AI equity refers to how effective AI is in a broad range of scenarios with a variety of population groups and demographics. Achieving it is a challenge that all AI engineers and data scientists in the health care space must face, and the sooner the better.
It’s easier said than done, of course. AI systems have to be trained by humans who are sometimes biased. And then even if the training is as unbiased as it can possibly be, AI systems have to be fed data, which is also sometimes biased.
So what can we do about it?
Every one of those standards and scores above were created by teams of experts in their respective fields. But all those experts may not have been expert in data science, and they almost certainly did not reflect the ethnic, demographic, or sociological complexity of the patient pools for whom the standards were being set. And in the company setting, it’s quite common for AI or data analytics teams to include experts who know all about the technology, but not so much about the demographics and needs of the patient population in question. So we need to be sure that the standard-setting body or team is diverse enough in itself to represent the full population over which the standard will carry, and that the body has the data and AI expertise within itself to know what data and AI bias looks like.
Whenever we are building AI models that will touch patient care, we need to be sure that every bit of data we put into them – whether during the training of the model or its use – must be of good quality and truly representative of the population in question. Plenty of natural roadblocks exist in the way of achieving this, the well-funded versus under-resourced health system issue being only one of the more prominent. But as a matter of basic fairness and justice, we must overcome those roadblocks.

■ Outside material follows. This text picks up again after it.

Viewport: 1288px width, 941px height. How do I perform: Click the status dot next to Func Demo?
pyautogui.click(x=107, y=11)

The danger of bias should be on the minds of AI, data, and analytics teams at all times, from the creation and training of any AI tools through testing and validation and the data collection process and review of any conclusions that might be reached. That’s what good scientists do, after all; they look at everything with a healthy dose of skepticism. Always be asking yourself, “Is the data really complete? Are there missing pieces in the data? Will this really represent and serve the full patient population?” The search for bias should begin with the beginning of every project, and end with … well, never.
Yes, transparency in how AI is being trained, how and why data is being collected, how conclusions might be implemented, every step of the process. Internally this means everyone on the team has the opportunity to call out any bias they might see along the way. Externally it means building trust with any patient community that might be touched. Some groups may be less likely to share personal health information with data collectors than others, a variance that can easily introduce bias into a data set. So we must be very clear about what we are collecting, why we are collecting it, and what the privacy policies are. If we are to ask our patient population to trust us with their most personal information, we need to trust them back.

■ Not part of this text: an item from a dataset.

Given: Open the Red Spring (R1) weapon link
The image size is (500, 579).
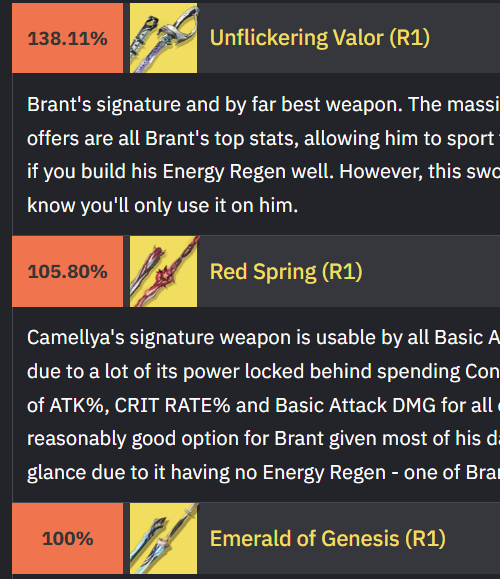Looking at the screenshot, I should tap(286, 272).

None of this is easy, and all of it requires some rowing against the current. Someone is always going to push to finish the project more quickly and cheaply. The aggressive seeking of bias and AI equity will almost inevitably make projects more time- and resource-intensive than companies expect. But in the end it is good business as well as good ethics to do so. Better trained AI tools and better data means more patients getting the right treatment and fewer patients getting the wrong one. It means a patient population that has observed in their own lives how serious you are about seeking out what’s unique about them. It means fulfilling the immense potential of AI and data science to improve human health.